* [Extrait fourni]
--- --- ---

Robert Divoux communique ce texte ci-dessous écrit en 2006 ; je trouve cette parole toujours valable. Robert Divoux commente : Un article de 2006 qui éclaire encore le présent. Lisons. Je pense que c’est un juste prolongement de la prophètie de Michée.

Yeshayahou Leibowitz :

« Le peuple juif historique ne fut défini ni comme une race, ni comme le peuple de tel ou tel pays ou de tel cadre politique, ni même comme le peuple qui parlerait telle langue, mais comme celui du judaïsme de la Torah et de ses commandements, le peuple d’un mode de vie spécifique aussi bien sur le plan spirituel que sur le plan pratique, mode de vie qui exprime l’acceptation du joug du Royaume des cieux, du joug de la Torah ».

 

Rédigé pour Le Devoir (Montréal) en septembre 2006 :

Contre amalgames entre Israël et Judaïsme
Yakov M Rabkin

L’auteur est professeur d’histoire et membre du Réseau d’études du Moyen-Orient et du Centre d’études et de recherches internationales de l’Université de Montréal (CERIUM).

Son dernier ouvrage s’intitule Au nom de la Torah : une histoire de l’opposition juive au sionisme (Presses de l’Université Laval).

« Dans son article (Le Devoir, du 25 septembre 2006) Ghila Sroka défend la politique d’Israël au Liban en concluant que « le peuple juif n’aspire à rien de plus que la normalité qui lui est disputée par l’incessante remise en question de la légitimité d’Israël ». Elle répond à un autre article qui dénonce cette politique en l’attribuant aux abus de l’histoire juive.

--- --- ---

* [Données enregistrées]
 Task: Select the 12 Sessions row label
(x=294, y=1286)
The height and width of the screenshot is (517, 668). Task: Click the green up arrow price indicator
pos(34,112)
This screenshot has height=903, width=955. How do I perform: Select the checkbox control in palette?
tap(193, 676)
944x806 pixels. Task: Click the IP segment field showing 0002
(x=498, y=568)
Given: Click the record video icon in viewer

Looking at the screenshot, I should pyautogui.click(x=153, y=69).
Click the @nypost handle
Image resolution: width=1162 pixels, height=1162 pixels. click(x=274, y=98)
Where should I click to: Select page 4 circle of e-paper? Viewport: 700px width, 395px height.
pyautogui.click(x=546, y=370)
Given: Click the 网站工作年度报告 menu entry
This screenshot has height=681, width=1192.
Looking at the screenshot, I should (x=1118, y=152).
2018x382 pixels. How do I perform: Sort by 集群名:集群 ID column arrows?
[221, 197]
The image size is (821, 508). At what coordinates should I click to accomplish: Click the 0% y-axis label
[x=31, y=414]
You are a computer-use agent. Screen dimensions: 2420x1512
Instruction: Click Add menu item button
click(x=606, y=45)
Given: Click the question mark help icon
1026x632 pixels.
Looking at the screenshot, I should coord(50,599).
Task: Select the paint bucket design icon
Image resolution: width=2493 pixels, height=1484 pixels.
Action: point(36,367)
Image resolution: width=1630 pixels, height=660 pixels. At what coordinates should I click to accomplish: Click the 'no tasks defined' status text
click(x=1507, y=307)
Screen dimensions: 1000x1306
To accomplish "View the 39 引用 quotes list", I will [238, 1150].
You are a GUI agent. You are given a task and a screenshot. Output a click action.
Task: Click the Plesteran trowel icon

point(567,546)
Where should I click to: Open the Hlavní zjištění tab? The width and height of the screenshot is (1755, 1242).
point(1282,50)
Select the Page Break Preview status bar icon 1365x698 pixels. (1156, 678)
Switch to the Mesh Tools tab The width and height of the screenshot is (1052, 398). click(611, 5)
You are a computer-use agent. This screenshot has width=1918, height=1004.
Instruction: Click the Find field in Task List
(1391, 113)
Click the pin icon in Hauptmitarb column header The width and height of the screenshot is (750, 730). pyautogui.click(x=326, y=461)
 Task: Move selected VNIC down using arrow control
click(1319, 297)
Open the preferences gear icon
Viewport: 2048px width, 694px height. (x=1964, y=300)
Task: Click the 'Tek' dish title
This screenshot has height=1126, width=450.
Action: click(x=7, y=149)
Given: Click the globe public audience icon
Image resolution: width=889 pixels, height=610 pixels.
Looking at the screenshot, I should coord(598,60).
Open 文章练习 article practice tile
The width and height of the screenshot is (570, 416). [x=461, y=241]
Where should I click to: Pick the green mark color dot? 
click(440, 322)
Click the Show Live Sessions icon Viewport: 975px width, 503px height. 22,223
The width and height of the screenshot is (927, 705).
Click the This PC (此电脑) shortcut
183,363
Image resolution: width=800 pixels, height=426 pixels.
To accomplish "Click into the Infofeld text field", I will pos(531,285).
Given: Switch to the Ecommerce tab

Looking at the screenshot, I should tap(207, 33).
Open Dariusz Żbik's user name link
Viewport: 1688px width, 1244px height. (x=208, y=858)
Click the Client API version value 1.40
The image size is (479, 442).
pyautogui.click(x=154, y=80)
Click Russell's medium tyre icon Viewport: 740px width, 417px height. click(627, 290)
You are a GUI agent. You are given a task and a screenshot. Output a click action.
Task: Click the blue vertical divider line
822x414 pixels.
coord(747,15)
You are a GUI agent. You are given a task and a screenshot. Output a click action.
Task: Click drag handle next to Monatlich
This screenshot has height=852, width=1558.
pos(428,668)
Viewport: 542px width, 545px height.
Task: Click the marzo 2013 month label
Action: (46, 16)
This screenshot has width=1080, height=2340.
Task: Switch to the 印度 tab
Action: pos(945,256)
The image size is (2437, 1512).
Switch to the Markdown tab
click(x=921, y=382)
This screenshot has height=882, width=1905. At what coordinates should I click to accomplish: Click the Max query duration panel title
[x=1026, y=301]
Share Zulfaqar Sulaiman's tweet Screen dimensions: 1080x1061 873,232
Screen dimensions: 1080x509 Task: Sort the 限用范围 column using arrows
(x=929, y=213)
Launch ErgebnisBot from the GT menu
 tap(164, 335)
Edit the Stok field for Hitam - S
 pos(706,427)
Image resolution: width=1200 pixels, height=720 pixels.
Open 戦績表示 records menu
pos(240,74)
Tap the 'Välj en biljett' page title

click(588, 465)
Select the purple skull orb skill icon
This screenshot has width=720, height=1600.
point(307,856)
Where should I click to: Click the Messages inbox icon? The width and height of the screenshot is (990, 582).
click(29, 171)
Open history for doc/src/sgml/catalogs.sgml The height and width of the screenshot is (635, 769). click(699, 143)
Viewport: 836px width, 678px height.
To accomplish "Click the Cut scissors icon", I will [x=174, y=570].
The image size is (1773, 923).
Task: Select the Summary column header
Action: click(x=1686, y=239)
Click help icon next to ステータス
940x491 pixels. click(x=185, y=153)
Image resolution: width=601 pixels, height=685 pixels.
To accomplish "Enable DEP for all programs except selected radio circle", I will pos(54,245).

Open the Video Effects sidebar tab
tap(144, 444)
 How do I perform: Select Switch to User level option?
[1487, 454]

--- --- ---

* [Court exercice A]
Pouvez-vous recopier tout ce qui va de « Rédigé pour Le » jusqu'à « de Montréal (CERIUM). » dans l'extrait sur Israël et le judaïsme, en renommant « professeur d’histoire » en « professeur de science politique » ?
* [Court exercice B]
Pouvez-vous poursuivre l'extrait sur Israël et le judaïsme à partir de sa dernière phrase ?

* [Réponse attendue A]
Rédigé pour Le Devoir (Montréal) en septembre 2006 :

Contre amalgames entre Israël et Judaïsme
Yakov M Rabkin

L’auteur est professeur de science politique et membre du Réseau d’études du Moyen-Orient et du Centre d’études et de recherches internationales de l’Université de Montréal (CERIUM).

* [Réponse attendue B]
Sans me prononcer ici sur la légitimité de la récente guerre, ni même sur les abus de l’histoire, je tiens à souligner l’importance d’arrêter d’interpréter le comportement de l’État d’Israël - d’une manière positive ou négative - par des amalgames avec le judaïsme.

Tant les sionistes que leurs détracteurs juifs s’entendent pour dire que le sionisme et l’État d’Israël constituent une véritable révolte contre la tradition juive. Nous savons tous que le sionisme ne fait point l’unanimité parmi les juifs. Lorsque, à la fin du 19e siècle, les sionistes ont appelé les juifs à se rassembler en Palestine dans le but d’y former « une nation nouvelle », cette idée radicale a rebuté la grande majorité des juifs, tant athées que pratiquants. L’opposition de principe la plus tenace est venue des érudits du judaïsme qui rejettent comme absurde le concept sioniste de la nation, selon eux, un pastiche tardif du nationalisme européen du 19e siècle. Le sionisme, en effet, constitue une rupture dans l’histoire juive, voire sa négation.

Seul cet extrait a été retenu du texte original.